## Task objective
Please write out only the lines from the line with "This screenshot has width=1179, height=542." to the line with "This screenshot has height=573, width=998.", inclusive, exactly as they stand below, without the pictures.

## Source information
+ + + + + + +

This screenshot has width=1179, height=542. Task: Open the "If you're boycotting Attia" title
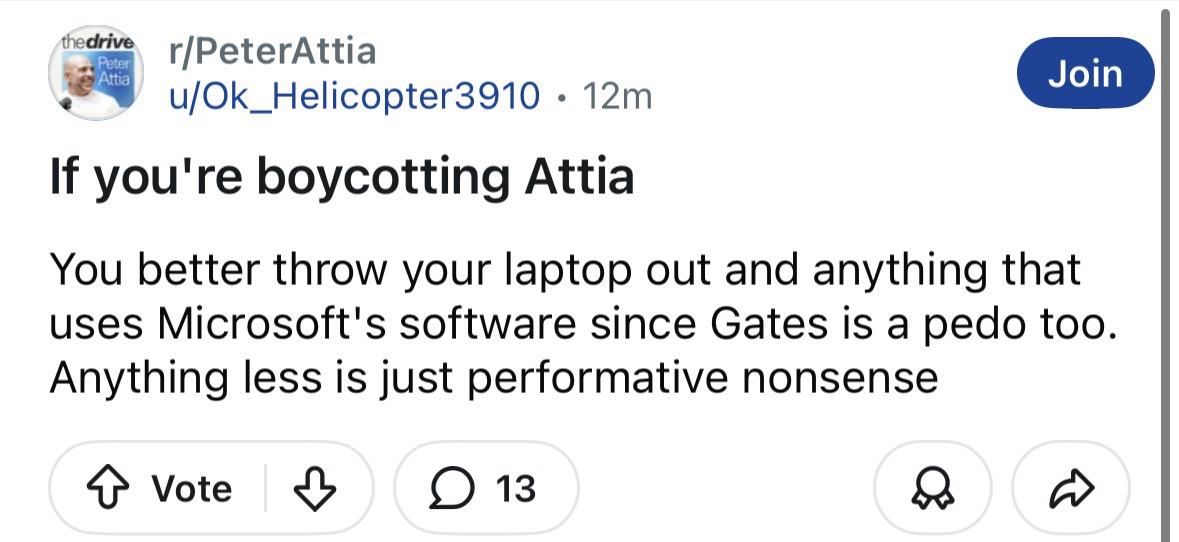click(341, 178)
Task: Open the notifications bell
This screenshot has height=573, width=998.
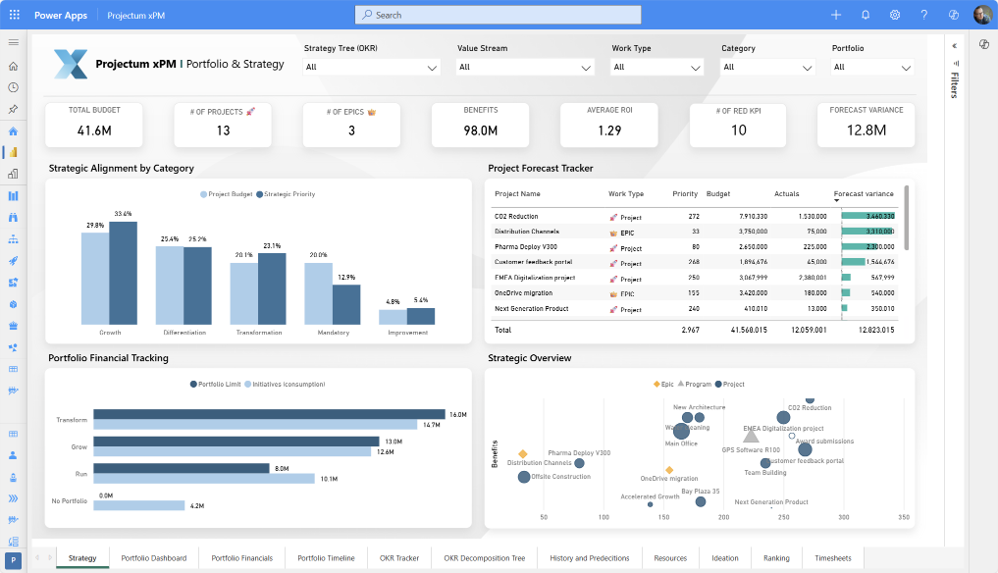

+ + + + + + +

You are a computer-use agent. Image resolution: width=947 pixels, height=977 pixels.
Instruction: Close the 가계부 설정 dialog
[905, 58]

+ + + + + + +

## Answer section
This screenshot has width=1179, height=542. Task: Open the "If you're boycotting Attia" title
click(341, 178)
Task: Open the notifications bell
This screenshot has height=573, width=998.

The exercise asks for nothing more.